## PROBLEM STATEMENT
Give back exactly the lines starting at the one with "You are a GUI" and ending at the last line of the data below. Pictures are not part of the copy.

## EXTRACTED DATA
++++++
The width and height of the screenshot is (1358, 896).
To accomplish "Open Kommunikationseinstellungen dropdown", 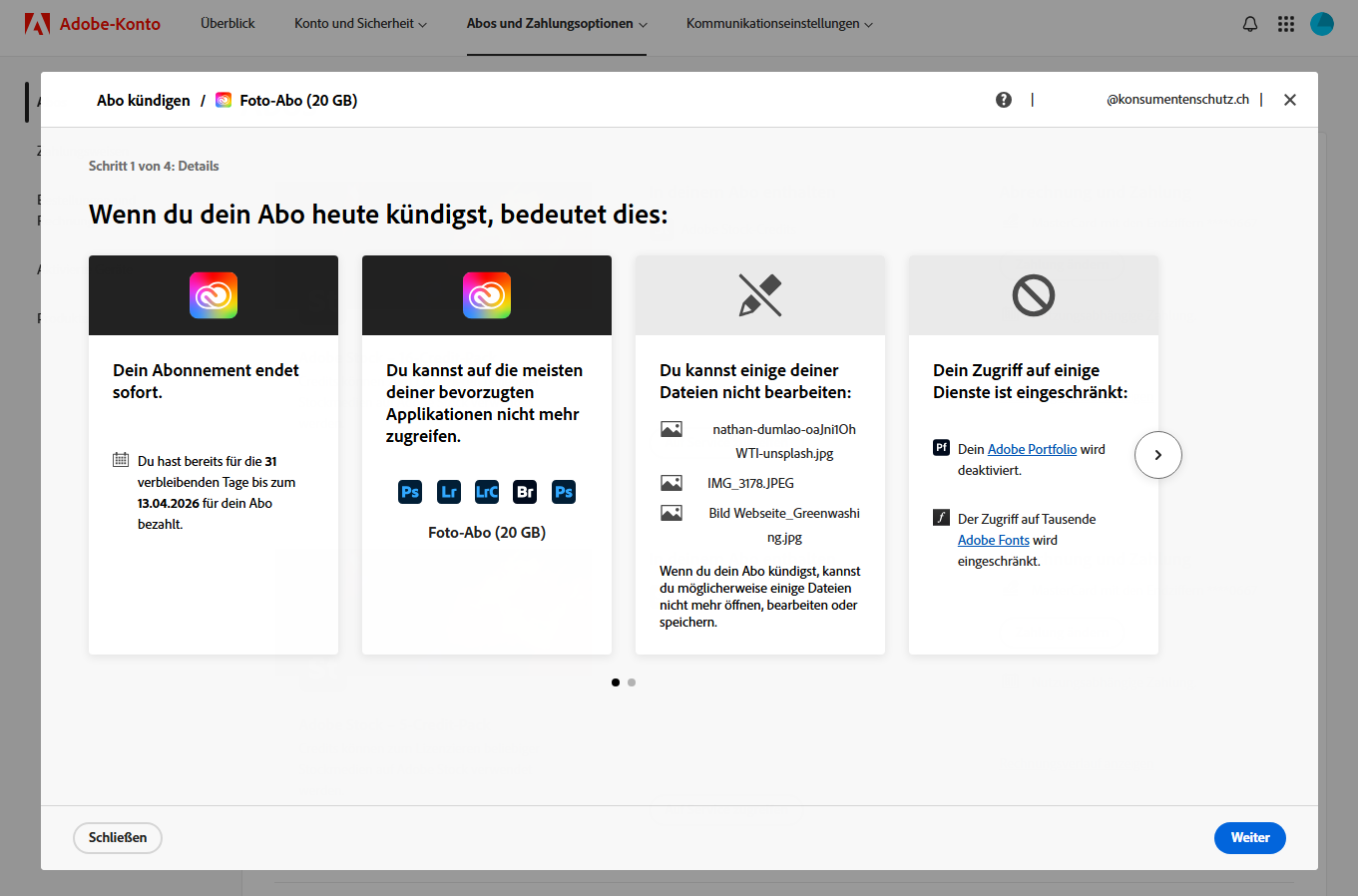I will click(x=779, y=24).
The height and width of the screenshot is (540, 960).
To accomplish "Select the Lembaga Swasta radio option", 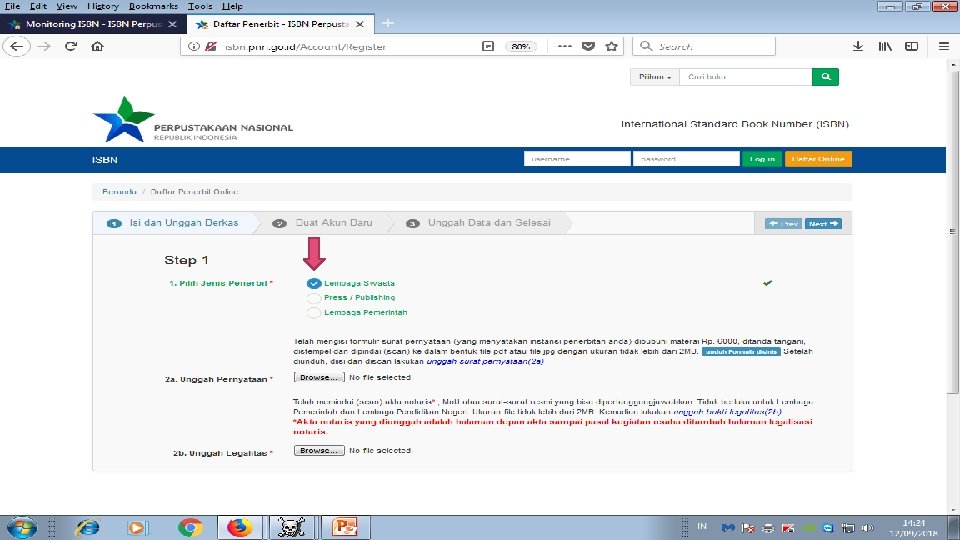I will [313, 283].
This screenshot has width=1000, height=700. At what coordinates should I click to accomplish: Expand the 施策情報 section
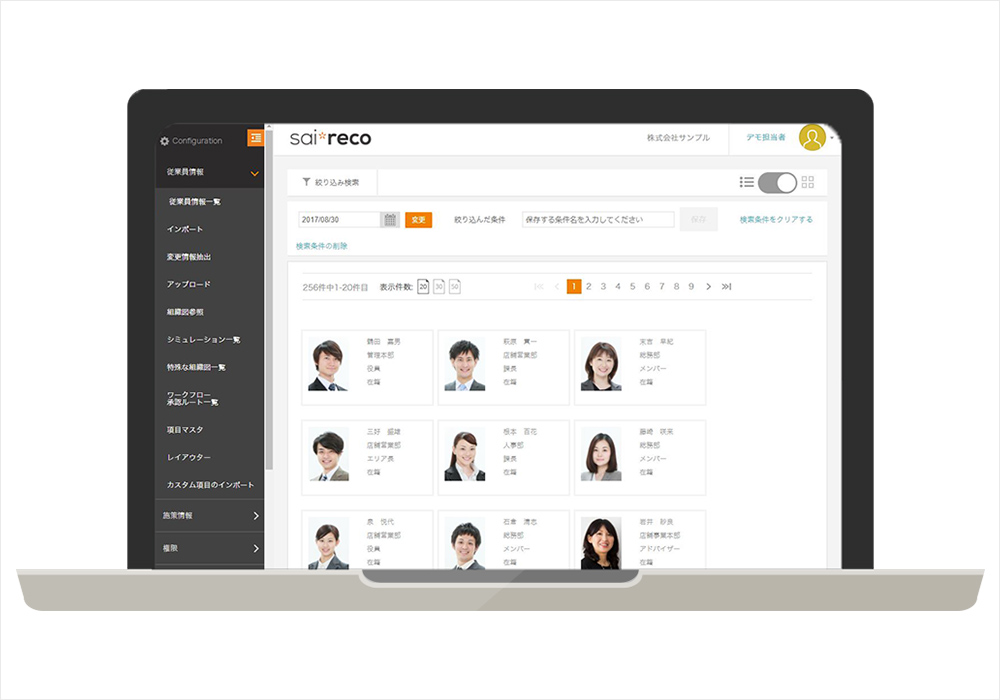point(256,516)
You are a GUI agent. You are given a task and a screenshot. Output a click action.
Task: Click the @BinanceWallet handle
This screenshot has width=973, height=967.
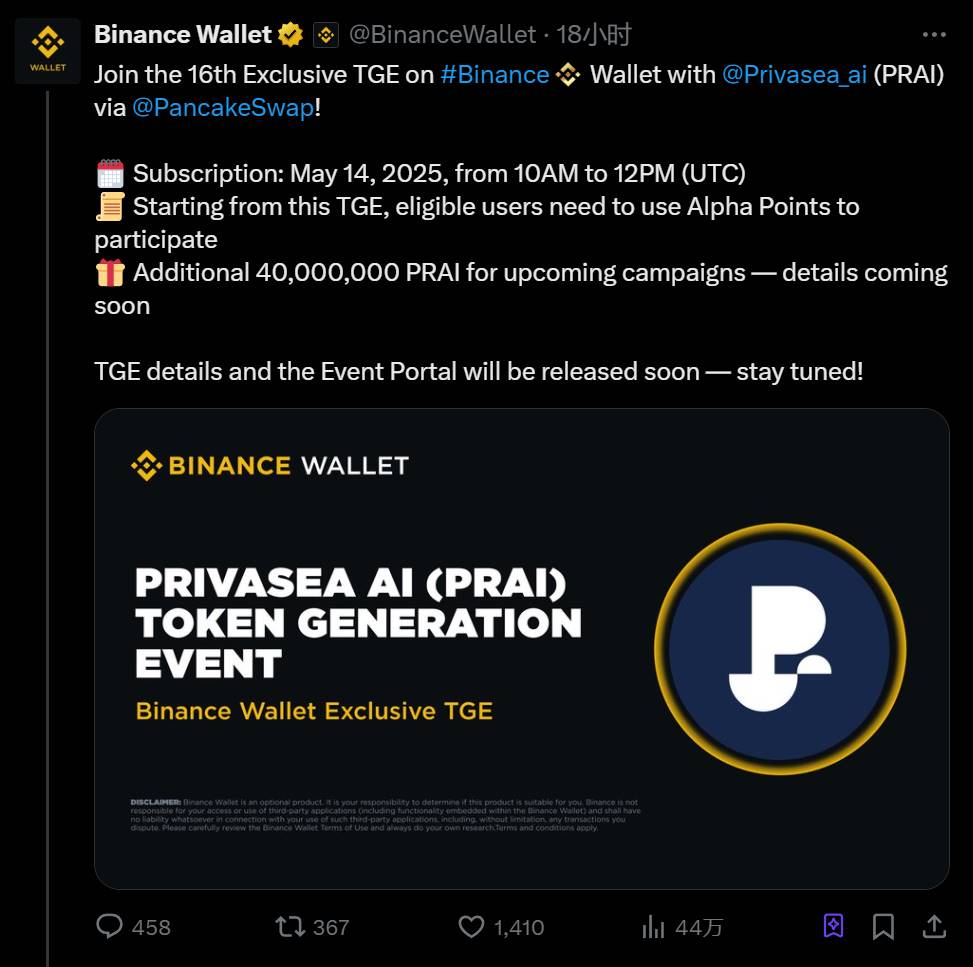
++++++
## EXERCISE SOLUTION
You are a GUI agent. You are given a task and a screenshot. Output a click action.
Task: Click the @BinanceWallet handle
This screenshot has width=973, height=967.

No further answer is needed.